Question

A train is traveling along a straight, level track at $26.8 \mathrm{m} / \mathrm{s} \quad(60.0 \mathrm{mi} / \mathrm{h}) .$ Suddenly the engineer sees a truck stalled on the tracks \(184 \mathrm{m}\) ahead. If the maximum possible braking acceleration has magnitude \(1.52 \mathrm{m} / \mathrm{s}^{2},\) can the train be stopped in time?

Short answer

Answer: No, the train cannot stop in time before hitting the truck.

Step-by-step solution

Identifying the known variables

We are given the following information: Initial velocity (\(v_i\)) = \(26.8 \,\mathrm{m/s}\) Final velocity (\(v_f\)) = \(0 \,\mathrm{m/s}\) (since the train has to stop) Braking acceleration (\(a\)) = \(-1.52 \,\mathrm{m/s^2}\) (negative since it is decelerating) Distance to the truck (\(d_{truck}\)) = \(184 \,\mathrm{m}\)
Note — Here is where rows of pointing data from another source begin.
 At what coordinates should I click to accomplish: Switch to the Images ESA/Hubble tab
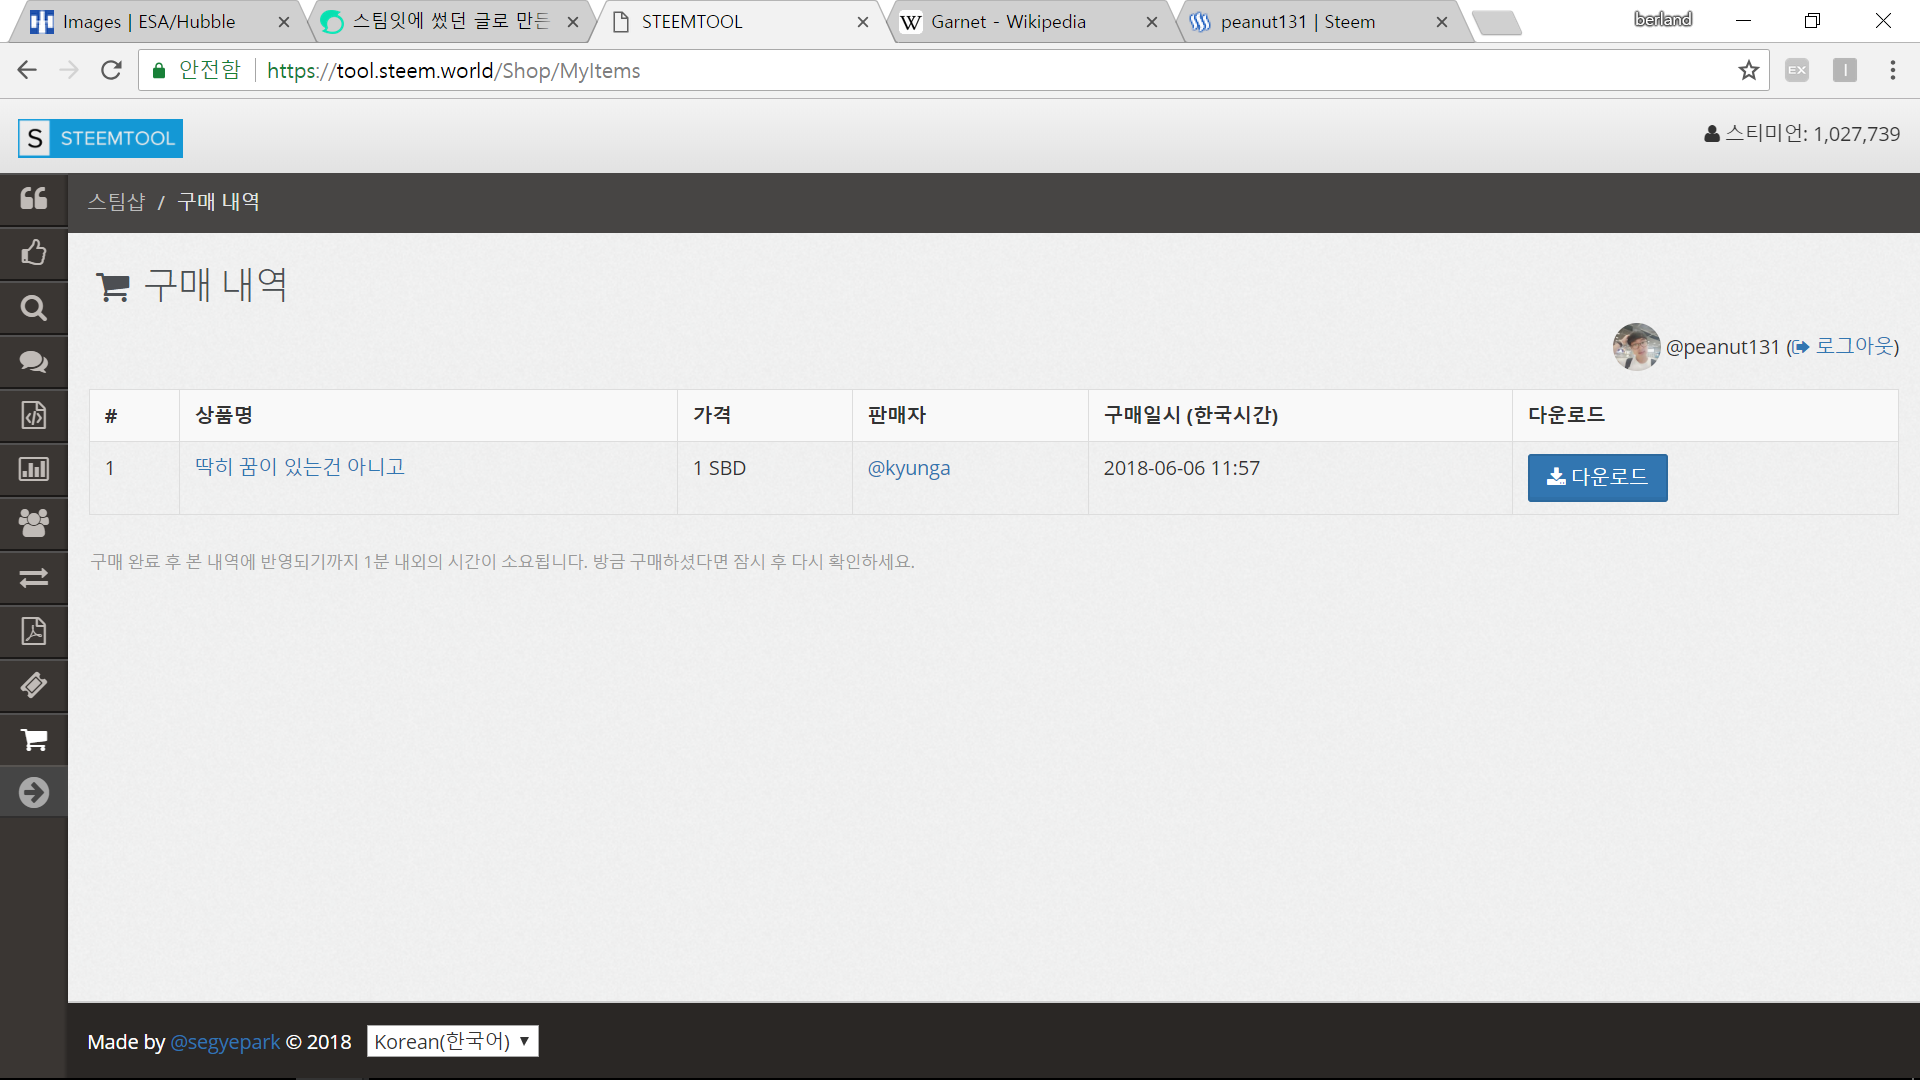coord(148,22)
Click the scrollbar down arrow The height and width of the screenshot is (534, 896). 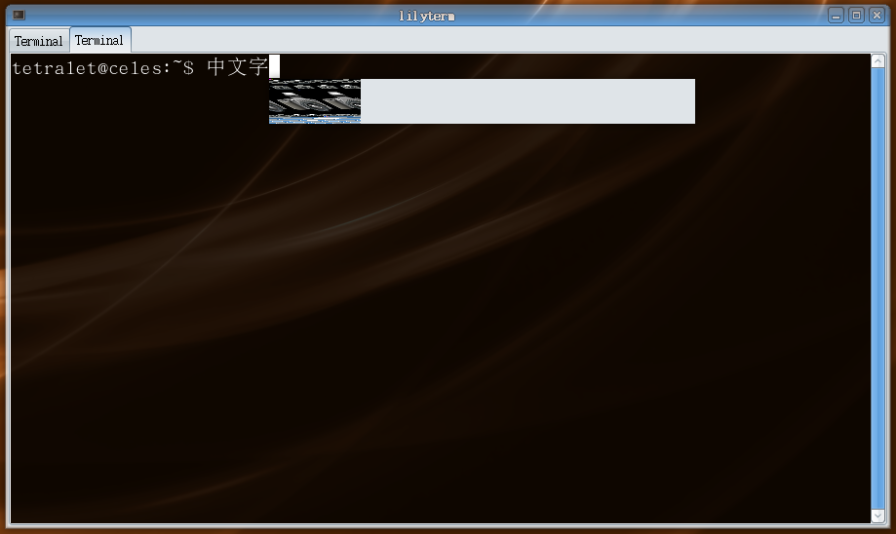[x=878, y=516]
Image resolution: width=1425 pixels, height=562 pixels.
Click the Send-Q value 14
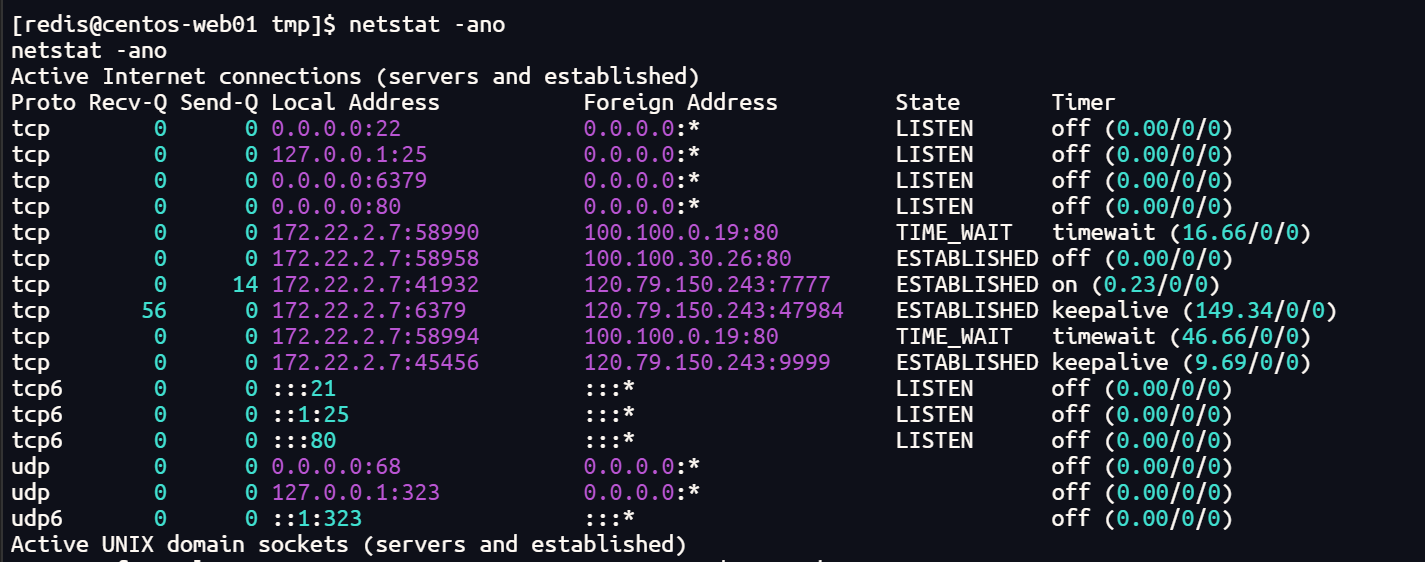(245, 284)
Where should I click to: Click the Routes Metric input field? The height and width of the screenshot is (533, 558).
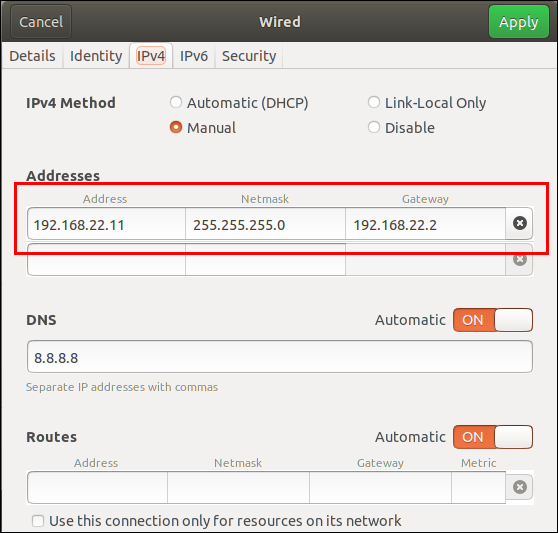tap(478, 487)
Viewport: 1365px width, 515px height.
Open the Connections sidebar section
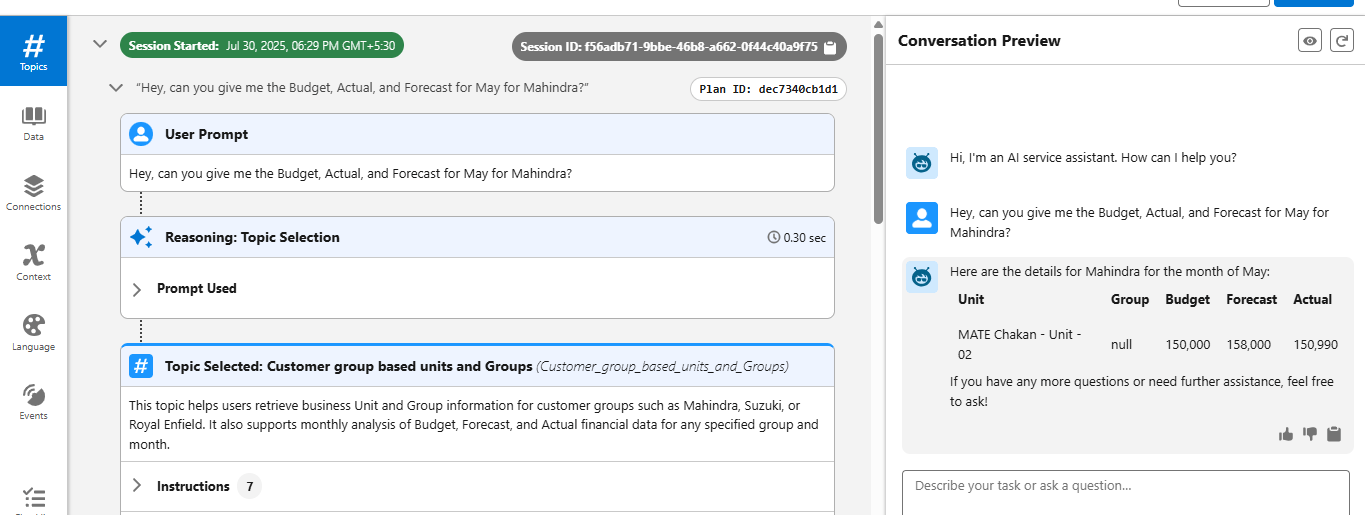click(x=33, y=193)
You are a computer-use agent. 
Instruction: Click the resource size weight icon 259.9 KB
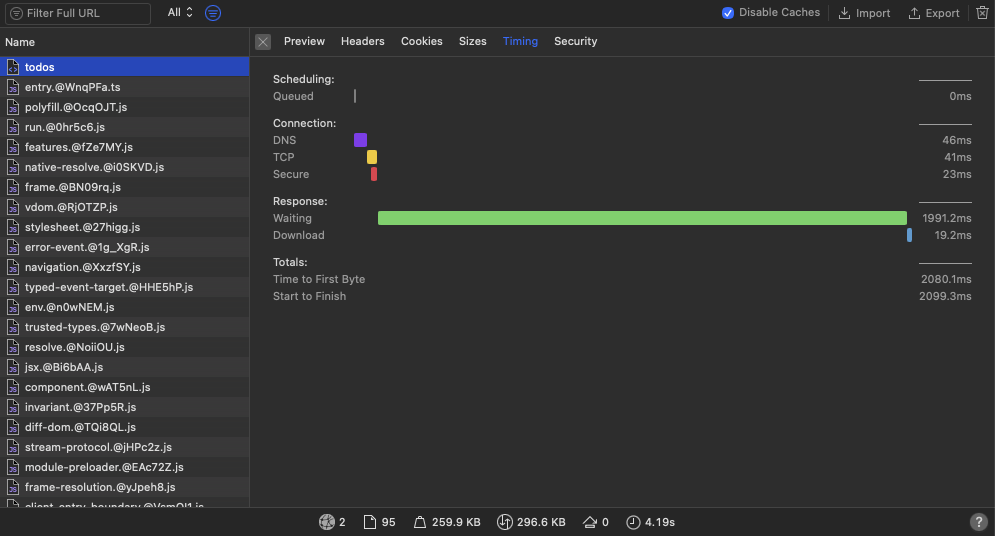(419, 522)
Use the formula to find the stopping distance

To find the stopping distance (\(d_{stop}\)) of the train, we will use the following kinematic equation: \(v_f^2 = v_i^2 + 2ad_{stop}\)

Solve for the stopping distance (\(d_{stop}\))

We will now substitute the known variables into the equation and solve for the stopping distance (\(d_{stop}\)): \(0 = (26.8 \,\mathrm{m/s})^2 + 2 \times (-1.52 \,\mathrm{m/s^2}) d_{stop}\) Rearrange the equation to solve for \(d_{stop}\): \(d_{stop} = \frac{(26.8 \,\mathrm{m/s})^2}{2(1.52 \,\mathrm{m/s^2})}\) Calculate the value: \(d_{stop} \approx 236.3 \,\mathrm{m}\)

Compare stopping distance with distance to the truck

We now compare the stopping distance to the distance between the train and the truck: \(d_{stop} \approx 236.3 \,\mathrm{m}\) is greater than \(d_{truck} = 184 \,\mathrm{m}\) Since the stopping distance is greater than the distance to the truck, the train cannot stop in time before hitting the truck.